Best Practices in Data Cleaning

Thank you for visiting my notes. I've noticed a large uptick in views lately which is terrific! However, these notes are quite old (2017) and some details may be outdated. I have a more recent class (2023) which covers much of the same information and is hopefully more up-to-date.

If you are using these notes, I'd love to hear from you and how you are using them! Please reach out to jerrick (at) umich (dot) edu.

Introduction

“Best practices” might be bit melodramatic, but here’s a list of things I find important during data cleaning stages. Some of these may be old news for some of you but hopefully there’s some new ideas as well.

RMarkdown

We’ve covered RMarkdown already, but it is worth repeating - save everything you do with good comments and/or explanations! If you find a mistake in the data later, if your RMarkdown file is clean, fixing the issue and re-running the clean should be straightforward.

Variable names

Referring to variables in a data set (see my notes on code style for R variables); try to be consistent and concise, and keep a data dictionary if needed. Far too often I see clients come in with variable names like How.often.do.you.meet.with.your.youth.in.person when something like freq.meeting would suffice!

Another common issue is when merging two or more files, variables that represent the same thing in the two data sets. I recommend using a prefix to identify which file the variable came from - in fact I recommend this for all merged data situations regardless of duplicate variable names.

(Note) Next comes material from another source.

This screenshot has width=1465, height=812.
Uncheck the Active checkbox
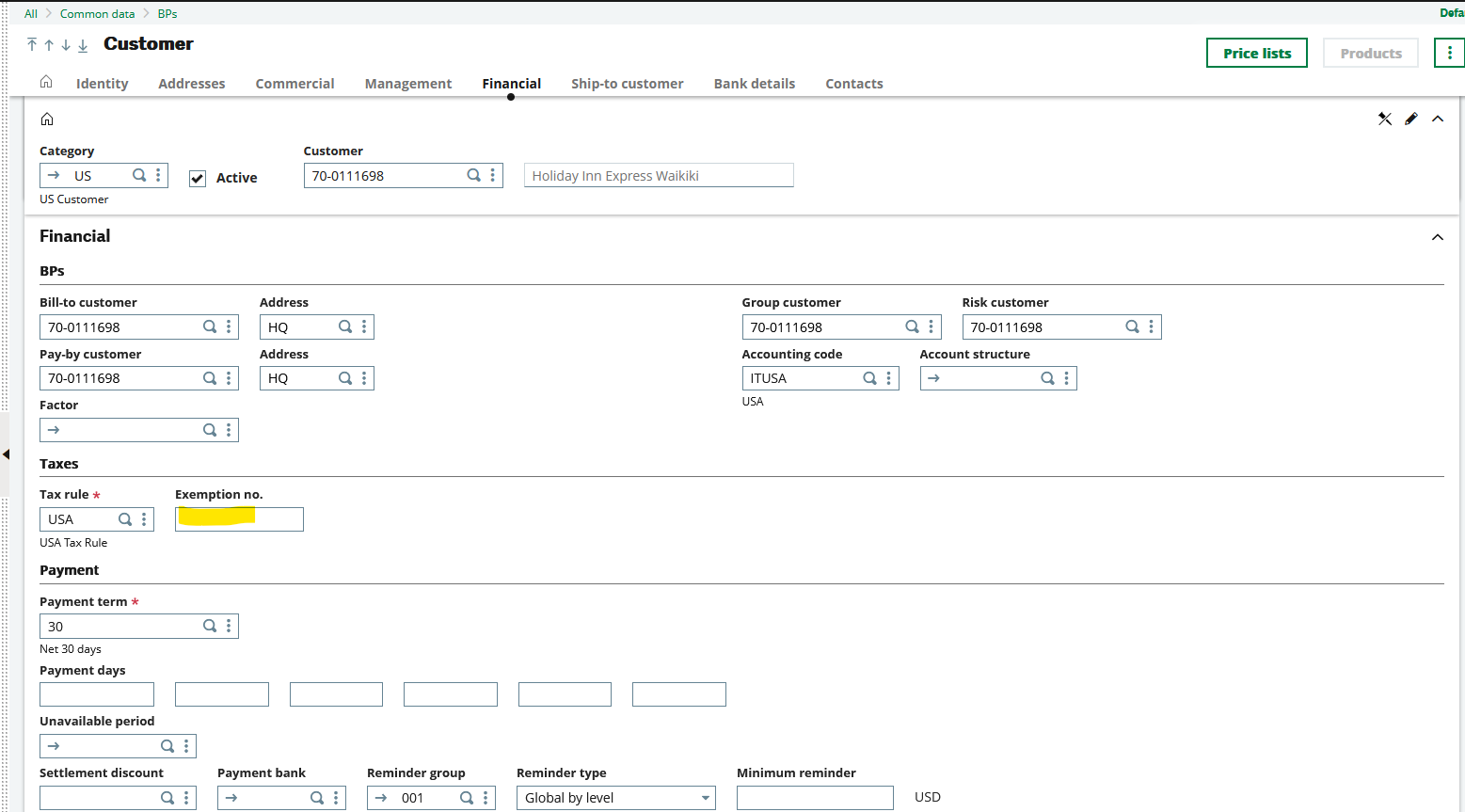point(198,178)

For example, if you have two sources, one “Survey of Local Residents”, containing aggregated responses by region, and “Region Information” containing geographic and demographic results, I’d suggest naming variables slr._____ and ri._____ for clarity.

Variable types

We’ve already addressed this quite a bit in scraping, mostly when we converted strings to numeric, but it is worth repeating. This issue can come up even when you are handed pre-“cleaned” data, as who knows how reliable the previous cleaner was!

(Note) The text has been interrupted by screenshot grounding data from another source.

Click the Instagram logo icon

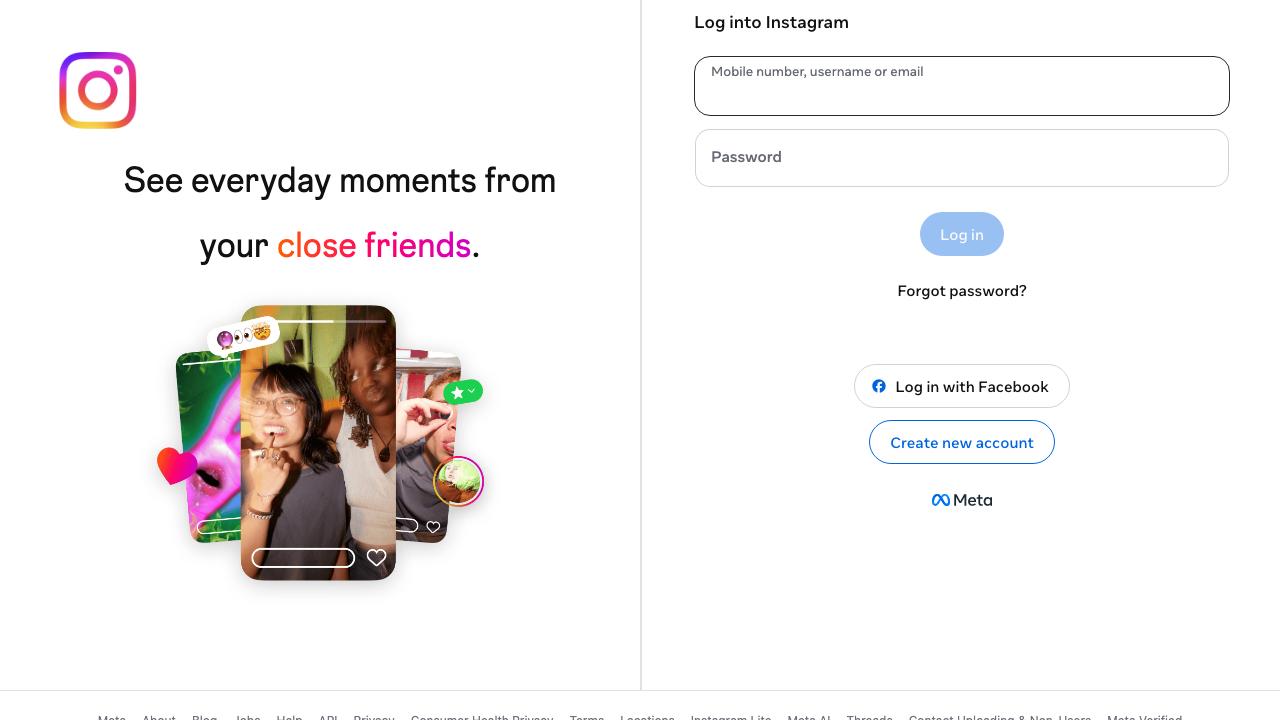coord(98,90)
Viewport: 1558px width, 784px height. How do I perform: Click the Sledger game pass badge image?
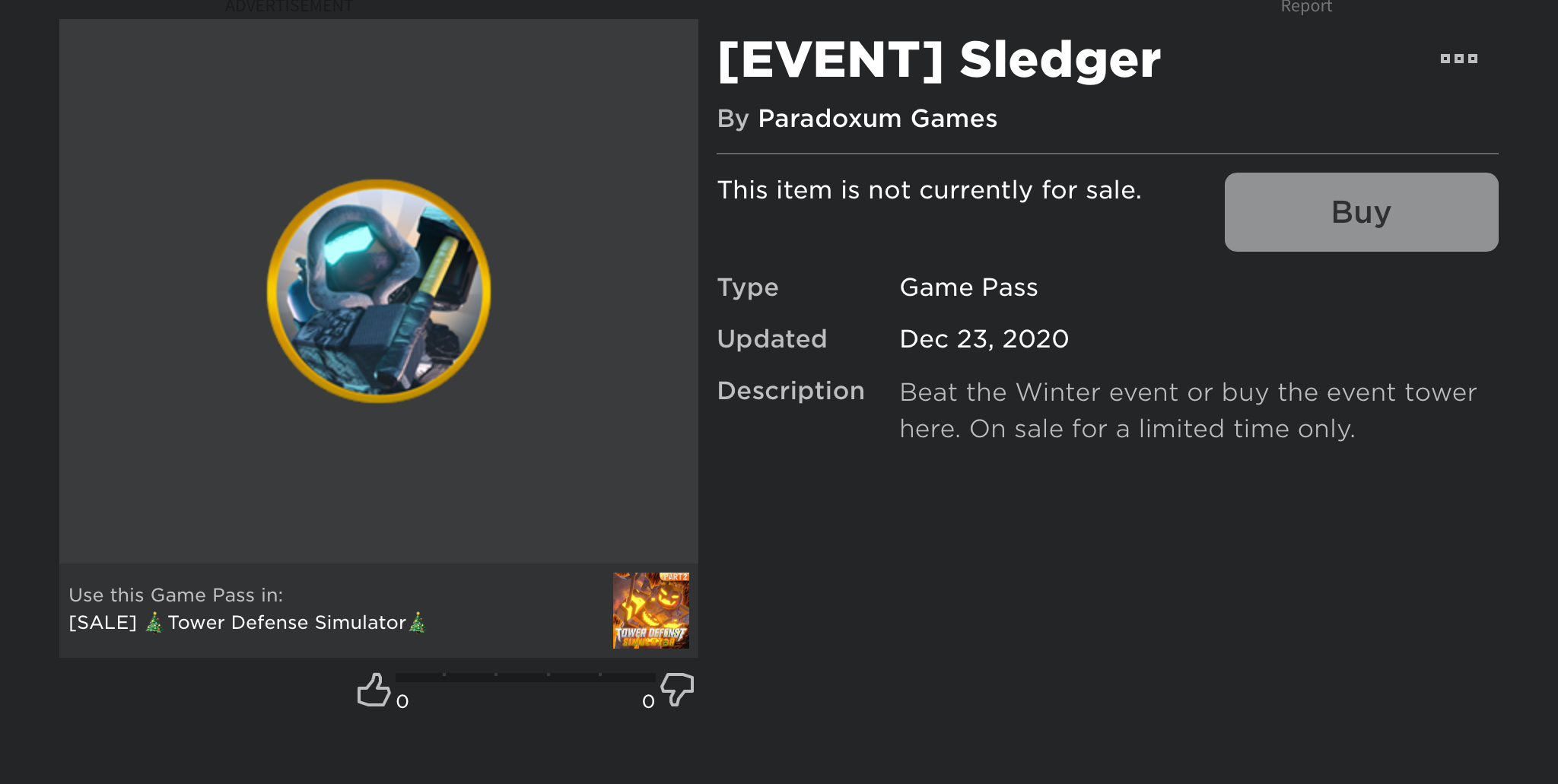[x=379, y=291]
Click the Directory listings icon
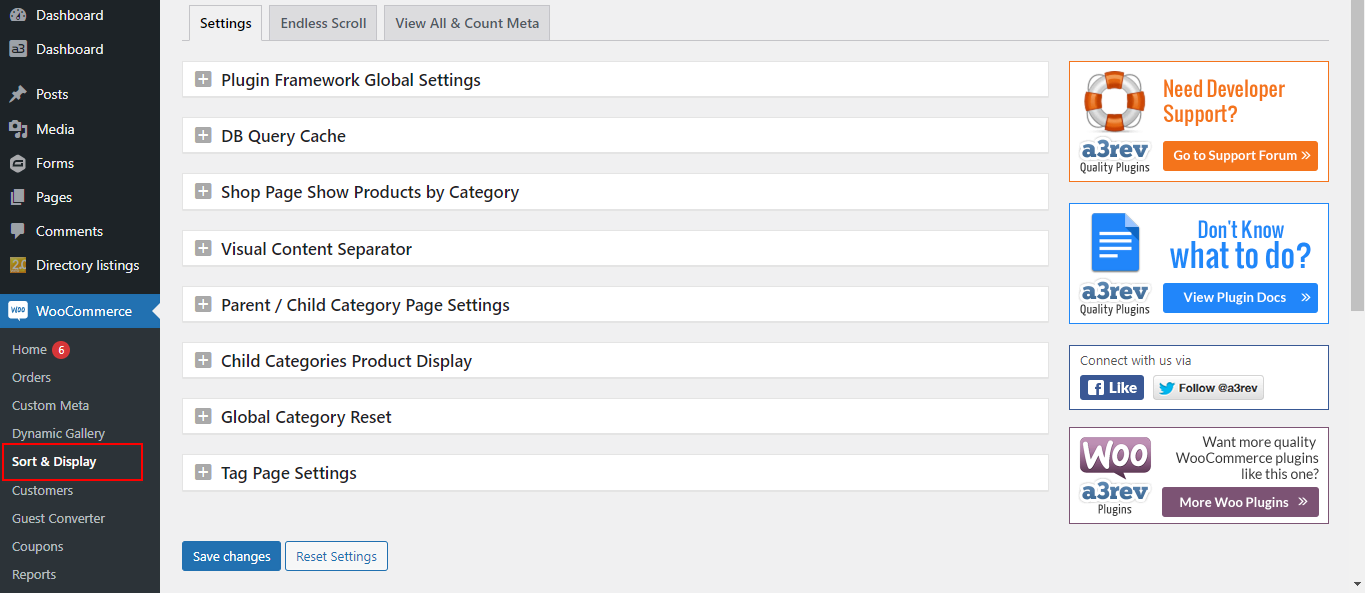Image resolution: width=1365 pixels, height=593 pixels. (x=18, y=265)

The first check you should run on any data is str. This will give you the quickest overview of what’s going on in the data.

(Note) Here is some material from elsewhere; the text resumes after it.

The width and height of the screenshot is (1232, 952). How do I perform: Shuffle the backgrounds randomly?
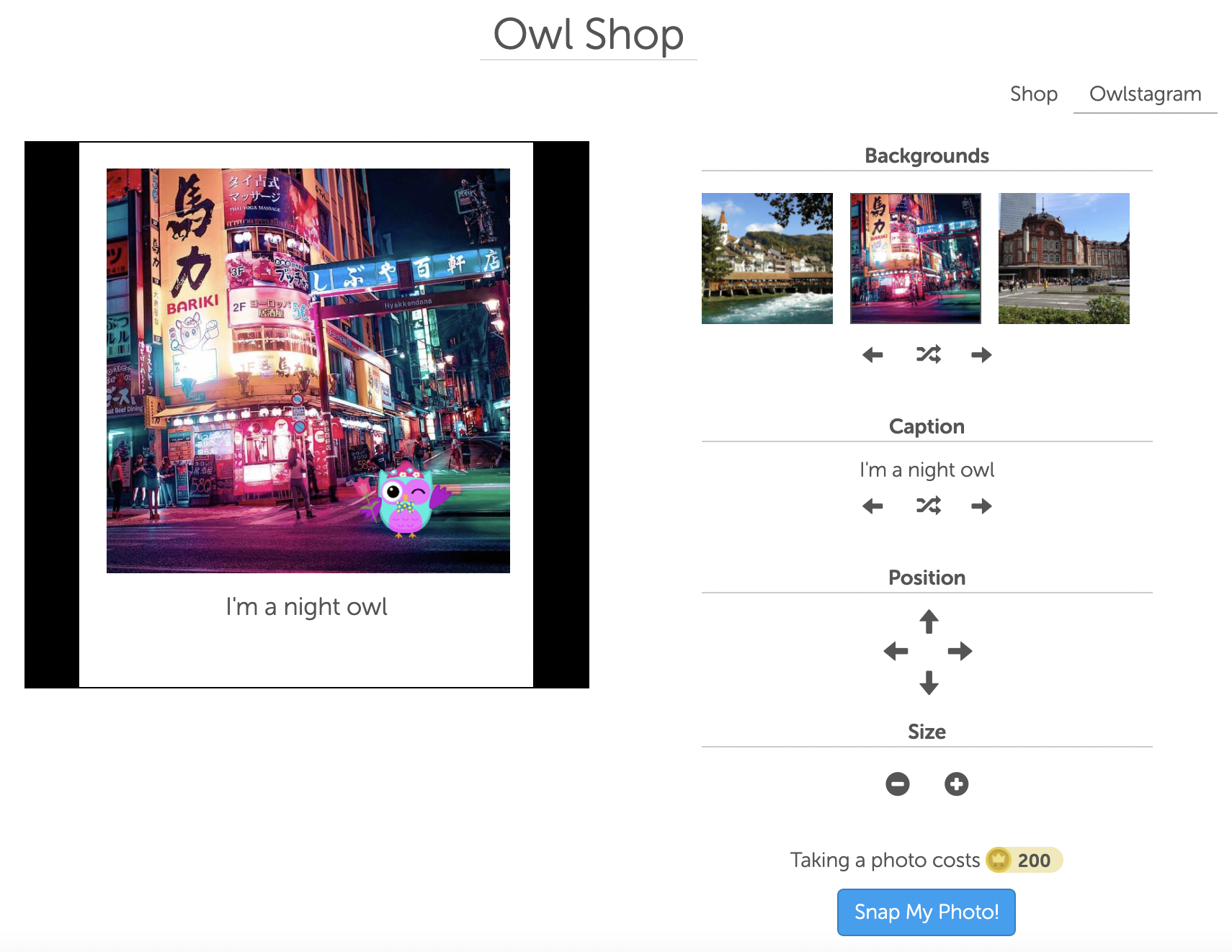pyautogui.click(x=928, y=355)
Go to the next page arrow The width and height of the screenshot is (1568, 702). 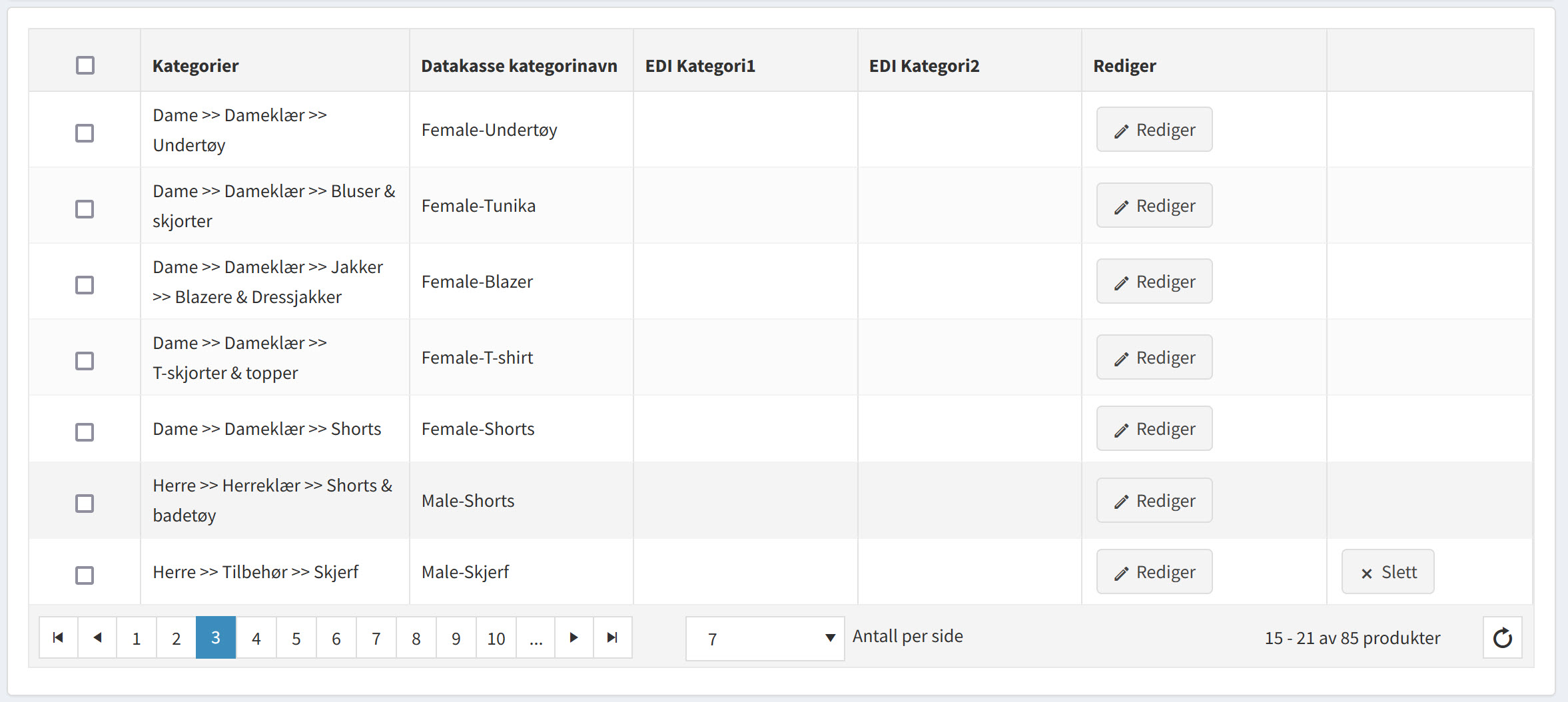click(574, 638)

This data is the Nutrition, Physical Activity, and Obesity - Behavioral Risk Factor Surveillance System from data.gov

d <- read.csv("https://chronicdata.cdc.gov/api/views/hn4x-zwk7/rows.csv?accessType=DOWNLOAD",
              stringsAsFactors = FALSE)
str(d)
## 'data.frame':    35168 obs. of  33 variables:
##  $ YearStart                 : int  2011 2011 2011 2011 2011 2011 2011 2011 2011 2011 ...
##  $ YearEnd                   : int  2011 2011 2011 2011 2011 2011 2011 2011 2011 2011 ...
##  $ LocationAbbr              : chr  "AL" "AL" "AL" "AL" ...
##  $ LocationDesc              : chr  "Alabama" "Alabama" "Alabama" "Alabama" ...
##  $ Datasource                : chr  "Behavioral Risk Factor Surveillance System" "Behavioral Risk Factor Surveillance System" "Behavioral Risk Factor Surveillance System" "Behavioral Risk Factor Surveillance System" ...
##  $ Class                     : chr  "Obesity / Weight Status" "Obesity / Weight Status" "Obesity / Weight Status" "Obesity / Weight Status" ...
##  $ Topic                     : chr  "Obesity / Weight Status" "Obesity / Weight Status" "Obesity / Weight Status" "Obesity / Weight Status" ...
##  $ Question                  : chr  "Percent of adults aged 18 years and older who are obese" "Percent of adults aged 18 years and older who are obese" "Percent of adults aged 18 years and older who are obese" "Percent of adults aged 18 years and older who are obese" ...
##  $ Data_Value_Unit           : logi  NA NA NA NA NA NA ...
##  $ Data_Value_Type           : chr  "Value" "Value" "Value" "Value" ...
##  $ Data_Value                : num  32 32.3 31.8 33.6 32.8 33.8 26.4 16.3 35.2 35.5 ...
##  $ Data_Value_Alt            : num  32 32.3 31.8 33.6 32.8 33.8 26.4 16.3 35.2 35.5 ...
##  $ Data_Value_Footnote_Symbol: chr  "" "" "" "" ...
##  $ Data_Value_Footnote       : chr  "" "" "" "" ...
##  $ Low_Confidence_Limit      : num  30.5 29.9 30 29.9 30.2 31 23.7 12.6 30.7 31.6 ...
##  $ High_Confidence_Limit     : num  33.5 34.7 33.6 37.6 35.6 36.8 29.3 20.9 40 39.6 ...
##  $ Sample_Size               : int  7304 2581 4723 1153 2402 1925 1812 356 598 865 ...
##  $ Total                     : chr  "Total" "" "" "" ...
##  $ Age.years.                : chr  "" "" "" "" ...
##  $ Education                 : chr  "" "" "" "Less than high school" ...
##  $ Gender                    : chr  "" "Male" "Female" "" ...
##  $ Income                    : chr  "" "" "" "" ...
##  $ Race.Ethnicity            : chr  "" "" "" "" ...
##  $ GeoLocation               : chr  "(32.84057112200048, -86.63186076199969)" "(32.84057112200048, -86.63186076199969)" "(32.84057112200048, -86.63186076199969)" "(32.84057112200048, -86.63186076199969)" ...
##  $ ClassID                   : chr  "OWS" "OWS" "OWS" "OWS" ...
##  $ TopicID                   : chr  "OWS1" "OWS1" "OWS1" "OWS1" ...
##  $ QuestionID                : chr  "Q036" "Q036" "Q036" "Q036" ...
##  $ DataValueTypeID           : chr  "VALUE" "VALUE" "VALUE" "VALUE" ...
##  $ LocationID                : int  1 1 1 1 1 1 1 1 1 1 ...
##  $ StratificationCategory1   : chr  "Total" "Gender" "Gender" "Education" ...
##  $ Stratification1           : chr  "Total" "Male" "Female" "Less than high school" ...
##  $ StratificationCategoryId1 : chr  "OVR" "GEN" "GEN" "EDU" ...
##  $ StratificationID1         : chr  "OVERALL" "MALE" "FEMALE" "EDUHS" ...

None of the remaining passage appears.